Monday, April 04, 2016

HOLOCAUST - History in Focus

"Seeing Holocaust survivors’ stories in the books they left behind" PBS NewsHour 3/30/2016

Excerpt

SUMMARY:  In 1942, Jews from then-Czechoslovakia were taken to the Auschwitz death camp.  A window into their lives before the deportation can be found in a new book, "Last Folio," and a traveling exhibition at the Woodrow Wilson International Center in Washington.  Jeffrey Brown examines how photographer Yuri Dojc rediscovered their story, and his own.

GWEN IFILL (NewsHour):  Finally tonight: Imagine finding a library from the 1940s, a window into the time before the deportation of some 70,000 Jews from what was then Czechoslovakia.

Jeffrey Brown reports on a photographer who learned something about himself in the decades-old bookshelves.

JEFFREY BROWN (NewsHour):  At first glance, you might wonder:  What is this?  What am I looking at?  Then it hits you:  These are books, fragments of books, in various states of decay.

They were photographed where they’d been left, an abandoned schoolhouse in the town of Bardejov, Slovakia.

Yuri Dojc, a successful art and commercial photographer who’s lived in Canada since 1968, returned to his native country after his father’s death, to learn more about his own Jewish roots.

He came upon the schoolhouse almost by accident, when a man he’d met told Dojc there was something he must see.

YURI DOJC, Photographer:  And then he take us across the square.  He opened this door.  And we were just stunned.

JEFFREY BROWN:  You had no idea what you were walking into?

YURI DOJC:  I had no clue.  But I was stunned by the beauty of decaying books.  I wasn’t thinking about history at that moment.  It’s the visual effect of these old books was so beautiful.

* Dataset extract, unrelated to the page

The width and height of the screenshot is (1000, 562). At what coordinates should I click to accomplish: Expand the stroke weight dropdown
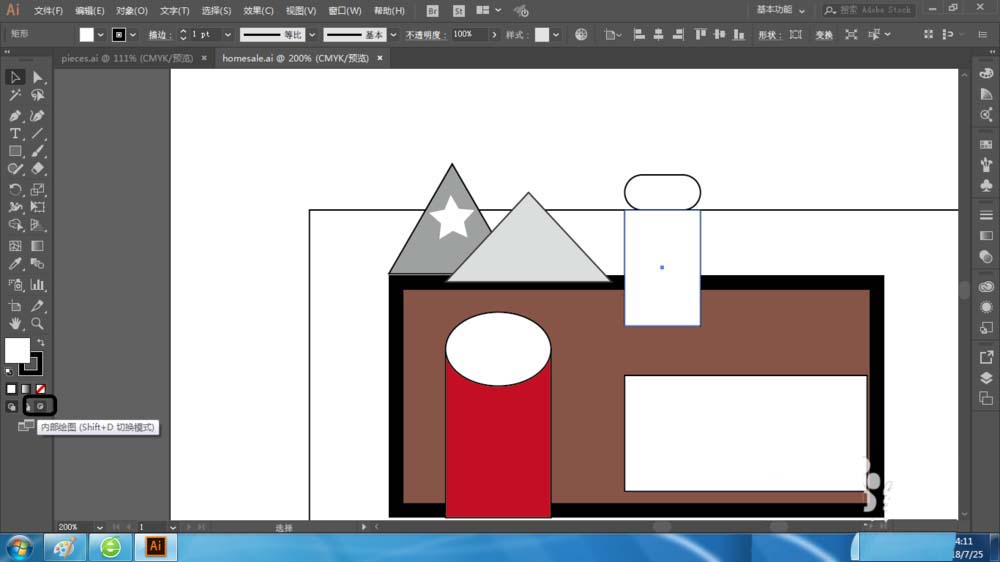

JEFFREY BROWN:  Beautiful, but horrible at the same time, as the sense of history set in, for this was a Jewish schoolhouse, left as it had been in 1942, as Jews were being rounded up and taken by train to the concentration camp at Auschwitz.

The story is told in a documentary Dojc worked on with another emigre from the former Czechoslovakia, Katya Krausova.